This page describes the iVia Creator assignment algorithm. The Publisher and Contributor assignment algorithms are identical except that different META tag names are used, and no evaluation metadata is available.
Creator metadata identifies the person or organization primarily responsible for the creation of a resource, and is often called Author metadata. Documents can have one or more creators, though additional authors may be better described as contributors or publishers, depending on their specific role. The creator-contributor-publisher trichotomy is drawn from the Dublin Core Metadata Element Set.
Creator assignment is a simple extraction process: Creator values are simply read from the HTML document's META tags. The META tags whose name is creator, dc:creator or author (or a plural form) is used.
The initial list is post-processed to remove duplicate entries and blacklist undesirable values.
We evaluate the Creator assignment algorithm using the iVia metadata evaluation tool and the 1,000 most-recently-modified INFOMINE records. However, the records do not consistently include creator metadata, and often include the same value in multiple representations (e.g. United States Forest Service, US Forest Service and USFS in the same record)so the evaluation is not very useful.
Metadata evaluation metrics are explained on the iVia metadata evaluation page.
Creator is a multiple value field whose values have an unpredictable vocabulary. Values are not always assigned in a consistent format, and a personal name could appear as either John Smith or Smith, John. For this reason, content-word precision and recall are appropriate measures.
The evaluate_metadata_assignment program will evaluate Creator assignment if the configuration file has the variable creator = "Creator" defined in the [Fields] section. Our evaluation uses a slightly different formulation: authors = "Creator" reflecting the fact that (for historical reasons) INFOMINE stores its creator metadata in "a" the "authors" database field. An example of the Creator output is shown below.
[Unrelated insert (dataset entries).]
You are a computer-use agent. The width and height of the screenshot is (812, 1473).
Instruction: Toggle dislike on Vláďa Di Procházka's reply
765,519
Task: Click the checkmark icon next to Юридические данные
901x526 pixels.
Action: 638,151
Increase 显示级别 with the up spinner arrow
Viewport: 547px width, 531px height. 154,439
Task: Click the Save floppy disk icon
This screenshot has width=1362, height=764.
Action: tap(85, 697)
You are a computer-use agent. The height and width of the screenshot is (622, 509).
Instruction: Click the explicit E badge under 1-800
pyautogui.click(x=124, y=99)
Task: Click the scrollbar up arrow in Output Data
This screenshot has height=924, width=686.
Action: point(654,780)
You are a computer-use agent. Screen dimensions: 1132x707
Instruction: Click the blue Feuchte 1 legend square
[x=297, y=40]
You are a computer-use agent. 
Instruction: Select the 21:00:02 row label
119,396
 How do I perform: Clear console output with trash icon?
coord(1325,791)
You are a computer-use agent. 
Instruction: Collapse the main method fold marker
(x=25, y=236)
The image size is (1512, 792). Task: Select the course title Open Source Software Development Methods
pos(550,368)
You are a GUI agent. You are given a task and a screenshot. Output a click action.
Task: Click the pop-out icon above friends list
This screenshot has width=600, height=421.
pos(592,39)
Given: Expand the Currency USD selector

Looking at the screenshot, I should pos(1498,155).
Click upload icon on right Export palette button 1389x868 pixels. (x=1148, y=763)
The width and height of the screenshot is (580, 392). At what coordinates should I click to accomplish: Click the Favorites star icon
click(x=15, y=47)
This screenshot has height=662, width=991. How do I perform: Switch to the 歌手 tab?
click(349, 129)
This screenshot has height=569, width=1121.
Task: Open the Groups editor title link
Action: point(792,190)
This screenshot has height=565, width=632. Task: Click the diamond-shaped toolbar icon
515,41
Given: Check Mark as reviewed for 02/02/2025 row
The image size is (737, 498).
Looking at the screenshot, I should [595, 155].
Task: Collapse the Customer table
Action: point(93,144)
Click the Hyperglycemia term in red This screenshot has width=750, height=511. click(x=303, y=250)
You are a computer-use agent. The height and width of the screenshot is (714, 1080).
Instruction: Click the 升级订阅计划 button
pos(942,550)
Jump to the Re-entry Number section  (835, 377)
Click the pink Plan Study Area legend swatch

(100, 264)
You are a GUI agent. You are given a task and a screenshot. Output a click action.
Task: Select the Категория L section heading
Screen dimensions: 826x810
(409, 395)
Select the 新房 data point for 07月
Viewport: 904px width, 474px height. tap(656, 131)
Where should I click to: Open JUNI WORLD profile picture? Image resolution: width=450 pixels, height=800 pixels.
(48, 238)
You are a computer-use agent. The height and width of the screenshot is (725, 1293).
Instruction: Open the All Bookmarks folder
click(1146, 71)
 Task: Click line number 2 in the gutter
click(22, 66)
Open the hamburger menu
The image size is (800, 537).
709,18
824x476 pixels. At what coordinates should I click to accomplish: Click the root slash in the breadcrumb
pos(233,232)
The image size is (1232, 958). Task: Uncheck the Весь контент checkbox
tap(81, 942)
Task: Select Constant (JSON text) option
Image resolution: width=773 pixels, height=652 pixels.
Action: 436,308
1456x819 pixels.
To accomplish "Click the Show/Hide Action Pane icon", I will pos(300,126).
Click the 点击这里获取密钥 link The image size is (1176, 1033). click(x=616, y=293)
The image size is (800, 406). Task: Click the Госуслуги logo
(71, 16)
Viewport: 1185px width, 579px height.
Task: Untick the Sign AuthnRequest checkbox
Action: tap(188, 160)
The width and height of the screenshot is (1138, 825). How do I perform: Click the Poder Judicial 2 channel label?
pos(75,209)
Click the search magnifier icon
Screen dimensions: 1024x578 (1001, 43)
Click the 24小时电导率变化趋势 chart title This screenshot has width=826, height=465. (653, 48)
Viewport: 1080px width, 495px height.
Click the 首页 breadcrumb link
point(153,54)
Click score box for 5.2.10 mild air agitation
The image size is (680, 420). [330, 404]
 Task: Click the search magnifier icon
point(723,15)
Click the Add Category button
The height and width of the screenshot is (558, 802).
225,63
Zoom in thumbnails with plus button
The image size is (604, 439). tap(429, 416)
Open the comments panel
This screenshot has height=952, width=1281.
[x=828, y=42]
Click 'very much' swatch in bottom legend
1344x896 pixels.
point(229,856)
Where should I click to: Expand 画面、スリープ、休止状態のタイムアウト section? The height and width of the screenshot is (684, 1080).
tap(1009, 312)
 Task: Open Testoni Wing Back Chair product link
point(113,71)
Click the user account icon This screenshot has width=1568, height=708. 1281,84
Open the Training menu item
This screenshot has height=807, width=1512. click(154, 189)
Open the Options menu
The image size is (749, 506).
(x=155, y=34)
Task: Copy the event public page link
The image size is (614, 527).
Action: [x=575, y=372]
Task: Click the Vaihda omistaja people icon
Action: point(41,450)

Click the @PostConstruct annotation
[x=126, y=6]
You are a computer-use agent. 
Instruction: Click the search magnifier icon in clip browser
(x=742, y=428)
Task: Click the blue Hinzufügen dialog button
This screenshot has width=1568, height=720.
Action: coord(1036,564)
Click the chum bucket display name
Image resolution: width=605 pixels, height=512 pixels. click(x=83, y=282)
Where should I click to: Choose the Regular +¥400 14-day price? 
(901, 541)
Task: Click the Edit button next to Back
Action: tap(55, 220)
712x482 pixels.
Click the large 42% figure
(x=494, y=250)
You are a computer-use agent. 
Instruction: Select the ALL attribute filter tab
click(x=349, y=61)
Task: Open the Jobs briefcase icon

Creators Field name: authors Number of examples: 1000 Number of passes: 850 Number of attempts: 150 Number of exact matches: 1 Exact match accuracy: 0.0010 Average length of expert metadata in letters: 63.8 Average length of assigned metadata in letters: 22.6 Average length of expert metadata in words: 8.7 Average length of assigned metadata in words: 3.2 Total number of expert content words: 4472 Total number of assigned content words: 408 Total number of matching content words: 156 Content word precision: 0.3824 Content word recall: 0.0349 Content word f-measure: 0.0639 Total number of expert stemmed content words: 4414 Total number of assigned stemmed content words: 407 Total number of matching stemmed content words: 155 Stemmed content word precision: 0.3808 Stemmed content word recall: 0.0351 Stemmed content word f-measure: 0.0643 Total number of expert subfields: 2233 Total number of assigned subfields: 151 Total number of matching subfields: 4 Subfield precision: 0.0265 Subfield recall: 0.0018 Subfield f-measure: 0.0034
| Row | Method | Tries | SFP | SFR | CWP | CWR |
|---|---|---|---|---|---|---|
| 1 | Current | 151 | 0.0724 | 0.0049 | 0.4125 | 0.0425 |
The Creator metadata evaluation is reported in the Table above. Few documents supply Creator metadata,thereforeee an assignment was made in only 151 of the 1000 cases, and recall is low. For the metadata assigned, content-word precision is high, at 41%, while sub field precision is low, at 7%, suggesting that the metadata provided by the experts tends to be inconsistently formatted.
DC-dot also extracts Creator, Contributor and Publisher metadata from Meta tags. In addition, DC-dot can attempt to assign Publisher metadata to an Internet resource by looking up the owner of the domain name of the Web site hosting the resource.